WORK ORDER:
What follows is a set of records, each of which is to be written out exactly.

PROVIDED DATA:
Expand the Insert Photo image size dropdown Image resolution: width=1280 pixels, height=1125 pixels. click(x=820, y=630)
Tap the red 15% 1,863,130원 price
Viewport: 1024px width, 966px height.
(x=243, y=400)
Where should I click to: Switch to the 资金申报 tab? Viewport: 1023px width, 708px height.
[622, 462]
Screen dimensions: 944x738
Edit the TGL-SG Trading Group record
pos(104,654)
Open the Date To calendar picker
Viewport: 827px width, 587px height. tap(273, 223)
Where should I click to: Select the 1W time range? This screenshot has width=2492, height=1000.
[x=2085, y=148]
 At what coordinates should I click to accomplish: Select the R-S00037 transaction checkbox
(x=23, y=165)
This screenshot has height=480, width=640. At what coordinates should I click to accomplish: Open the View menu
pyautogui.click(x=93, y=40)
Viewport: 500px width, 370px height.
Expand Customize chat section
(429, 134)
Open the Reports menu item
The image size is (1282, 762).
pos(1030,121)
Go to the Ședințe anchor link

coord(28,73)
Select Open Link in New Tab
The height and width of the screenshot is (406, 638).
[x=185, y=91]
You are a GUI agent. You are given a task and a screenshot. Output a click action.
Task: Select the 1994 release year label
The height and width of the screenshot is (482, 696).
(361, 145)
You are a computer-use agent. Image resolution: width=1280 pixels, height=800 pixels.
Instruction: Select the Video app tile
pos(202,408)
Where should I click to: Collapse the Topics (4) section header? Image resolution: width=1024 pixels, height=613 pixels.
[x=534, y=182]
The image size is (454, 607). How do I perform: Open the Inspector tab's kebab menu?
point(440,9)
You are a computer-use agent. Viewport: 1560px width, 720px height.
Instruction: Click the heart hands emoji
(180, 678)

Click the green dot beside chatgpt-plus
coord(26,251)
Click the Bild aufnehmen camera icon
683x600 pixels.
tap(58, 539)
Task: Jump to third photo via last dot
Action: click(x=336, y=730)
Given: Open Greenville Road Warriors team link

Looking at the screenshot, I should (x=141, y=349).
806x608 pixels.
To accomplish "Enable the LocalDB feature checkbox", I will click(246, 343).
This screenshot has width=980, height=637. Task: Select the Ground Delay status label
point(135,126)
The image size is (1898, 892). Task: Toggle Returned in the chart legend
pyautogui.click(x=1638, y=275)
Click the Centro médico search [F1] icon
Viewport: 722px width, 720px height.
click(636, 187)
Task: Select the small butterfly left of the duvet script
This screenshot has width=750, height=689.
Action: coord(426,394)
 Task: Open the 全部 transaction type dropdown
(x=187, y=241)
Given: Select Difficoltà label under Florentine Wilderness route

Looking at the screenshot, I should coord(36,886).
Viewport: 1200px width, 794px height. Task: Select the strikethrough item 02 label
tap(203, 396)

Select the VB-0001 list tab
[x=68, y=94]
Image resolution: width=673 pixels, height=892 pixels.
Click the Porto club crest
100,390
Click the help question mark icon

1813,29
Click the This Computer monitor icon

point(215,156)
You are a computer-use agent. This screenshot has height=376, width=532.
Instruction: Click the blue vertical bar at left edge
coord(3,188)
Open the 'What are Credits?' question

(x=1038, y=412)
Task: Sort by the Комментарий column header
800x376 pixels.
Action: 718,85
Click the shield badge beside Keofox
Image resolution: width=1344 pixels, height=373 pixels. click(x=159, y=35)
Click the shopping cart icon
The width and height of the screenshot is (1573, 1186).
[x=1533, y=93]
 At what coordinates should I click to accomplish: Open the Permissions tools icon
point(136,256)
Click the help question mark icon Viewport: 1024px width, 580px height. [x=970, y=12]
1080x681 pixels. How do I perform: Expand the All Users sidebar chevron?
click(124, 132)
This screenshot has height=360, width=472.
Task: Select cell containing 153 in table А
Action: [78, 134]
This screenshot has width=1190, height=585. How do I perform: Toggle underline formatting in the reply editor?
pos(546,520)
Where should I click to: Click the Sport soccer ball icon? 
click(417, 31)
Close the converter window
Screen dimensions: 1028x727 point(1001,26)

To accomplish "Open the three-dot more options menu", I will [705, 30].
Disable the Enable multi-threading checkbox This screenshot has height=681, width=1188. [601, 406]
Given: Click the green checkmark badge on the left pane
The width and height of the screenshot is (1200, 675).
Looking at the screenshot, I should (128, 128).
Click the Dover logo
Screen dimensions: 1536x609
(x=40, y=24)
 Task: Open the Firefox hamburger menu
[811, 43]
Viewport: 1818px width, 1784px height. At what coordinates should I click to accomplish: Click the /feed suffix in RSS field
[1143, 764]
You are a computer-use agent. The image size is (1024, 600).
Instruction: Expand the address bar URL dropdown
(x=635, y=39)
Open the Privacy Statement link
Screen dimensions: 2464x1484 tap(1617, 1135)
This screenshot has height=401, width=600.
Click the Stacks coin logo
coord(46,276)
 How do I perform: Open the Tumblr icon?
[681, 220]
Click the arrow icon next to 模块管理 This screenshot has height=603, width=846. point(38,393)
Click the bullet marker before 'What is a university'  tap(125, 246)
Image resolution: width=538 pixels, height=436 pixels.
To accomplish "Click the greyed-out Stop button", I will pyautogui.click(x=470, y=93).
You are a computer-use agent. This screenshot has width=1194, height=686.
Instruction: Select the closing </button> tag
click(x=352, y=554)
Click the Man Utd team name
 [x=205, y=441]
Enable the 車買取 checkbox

EXERCISE RESPONSE:
Expand the Insert Photo image size dropdown Image resolution: width=1280 pixels, height=1125 pixels. click(x=820, y=630)
Tap the red 15% 1,863,130원 price
Viewport: 1024px width, 966px height.
(x=243, y=400)
Where should I click to: Switch to the 资金申报 tab? Viewport: 1023px width, 708px height.
[622, 462]
Screen dimensions: 944x738
Edit the TGL-SG Trading Group record
pos(104,654)
Open the Date To calendar picker
Viewport: 827px width, 587px height. tap(273, 223)
Where should I click to: Select the 1W time range? This screenshot has width=2492, height=1000.
[x=2085, y=148]
 At what coordinates should I click to accomplish: Select the R-S00037 transaction checkbox
(x=23, y=165)
This screenshot has height=480, width=640. At what coordinates should I click to accomplish: Open the View menu
pyautogui.click(x=93, y=40)
Viewport: 500px width, 370px height.
Expand Customize chat section
(429, 134)
Open the Reports menu item
The image size is (1282, 762).
pos(1030,121)
Go to the Ședințe anchor link

coord(28,73)
Select Open Link in New Tab
The height and width of the screenshot is (406, 638).
[x=185, y=91]
You are a GUI agent. You are given a task and a screenshot. Output a click action.
Task: Select the 1994 release year label
The height and width of the screenshot is (482, 696).
(361, 145)
You are a computer-use agent. Image resolution: width=1280 pixels, height=800 pixels.
Instruction: Select the Video app tile
pos(202,408)
Where should I click to: Collapse the Topics (4) section header? Image resolution: width=1024 pixels, height=613 pixels.
[x=534, y=182]
The image size is (454, 607). How do I perform: Open the Inspector tab's kebab menu?
point(440,9)
You are a computer-use agent. Viewport: 1560px width, 720px height.
Instruction: Click the heart hands emoji
(180, 678)

Click the green dot beside chatgpt-plus
coord(26,251)
Click the Bild aufnehmen camera icon
683x600 pixels.
tap(58, 539)
Task: Jump to third photo via last dot
Action: click(x=336, y=730)
Given: Open Greenville Road Warriors team link

Looking at the screenshot, I should (x=141, y=349).
806x608 pixels.
To accomplish "Enable the LocalDB feature checkbox", I will click(246, 343).
This screenshot has width=980, height=637. Task: Select the Ground Delay status label
point(135,126)
The image size is (1898, 892). Task: Toggle Returned in the chart legend
pyautogui.click(x=1638, y=275)
Click the Centro médico search [F1] icon
Viewport: 722px width, 720px height.
click(636, 187)
Task: Select the small butterfly left of the duvet script
This screenshot has width=750, height=689.
Action: coord(426,394)
 Task: Open the 全部 transaction type dropdown
(x=187, y=241)
Given: Select Difficoltà label under Florentine Wilderness route

Looking at the screenshot, I should coord(36,886).
Viewport: 1200px width, 794px height. Task: Select the strikethrough item 02 label
tap(203, 396)

Select the VB-0001 list tab
[x=68, y=94]
Image resolution: width=673 pixels, height=892 pixels.
Click the Porto club crest
100,390
Click the help question mark icon

1813,29
Click the This Computer monitor icon

point(215,156)
You are a computer-use agent. This screenshot has height=376, width=532.
Instruction: Click the blue vertical bar at left edge
coord(3,188)
Open the 'What are Credits?' question

(x=1038, y=412)
Task: Sort by the Комментарий column header
800x376 pixels.
Action: 718,85
Click the shield badge beside Keofox
Image resolution: width=1344 pixels, height=373 pixels. click(x=159, y=35)
Click the shopping cart icon
The width and height of the screenshot is (1573, 1186).
[x=1533, y=93]
 At what coordinates should I click to accomplish: Open the Permissions tools icon
point(136,256)
Click the help question mark icon Viewport: 1024px width, 580px height. [x=970, y=12]
1080x681 pixels. How do I perform: Expand the All Users sidebar chevron?
click(124, 132)
This screenshot has height=360, width=472.
Task: Select cell containing 153 in table А
Action: [78, 134]
This screenshot has width=1190, height=585. How do I perform: Toggle underline formatting in the reply editor?
pos(546,520)
Where should I click to: Click the Sport soccer ball icon? 
click(417, 31)
Close the converter window
Screen dimensions: 1028x727 point(1001,26)

To accomplish "Open the three-dot more options menu", I will [705, 30].
Disable the Enable multi-threading checkbox This screenshot has height=681, width=1188. [601, 406]
Given: Click the green checkmark badge on the left pane
The width and height of the screenshot is (1200, 675).
Looking at the screenshot, I should (128, 128).
Click the Dover logo
Screen dimensions: 1536x609
(x=40, y=24)
 Task: Open the Firefox hamburger menu
[811, 43]
Viewport: 1818px width, 1784px height. At what coordinates should I click to accomplish: Click the /feed suffix in RSS field
[1143, 764]
You are a computer-use agent. The image size is (1024, 600).
Instruction: Expand the address bar URL dropdown
(x=635, y=39)
Open the Privacy Statement link
Screen dimensions: 2464x1484 tap(1617, 1135)
This screenshot has height=401, width=600.
Click the Stacks coin logo
coord(46,276)
 How do I perform: Open the Tumblr icon?
[681, 220]
Click the arrow icon next to 模块管理 This screenshot has height=603, width=846. point(38,393)
Click the bullet marker before 'What is a university'  tap(125, 246)
Image resolution: width=538 pixels, height=436 pixels.
To accomplish "Click the greyed-out Stop button", I will pyautogui.click(x=470, y=93).
You are a computer-use agent. This screenshot has width=1194, height=686.
Instruction: Select the closing </button> tag
click(x=352, y=554)
Click the Man Utd team name
 [x=205, y=441]
Enable the 車買取 checkbox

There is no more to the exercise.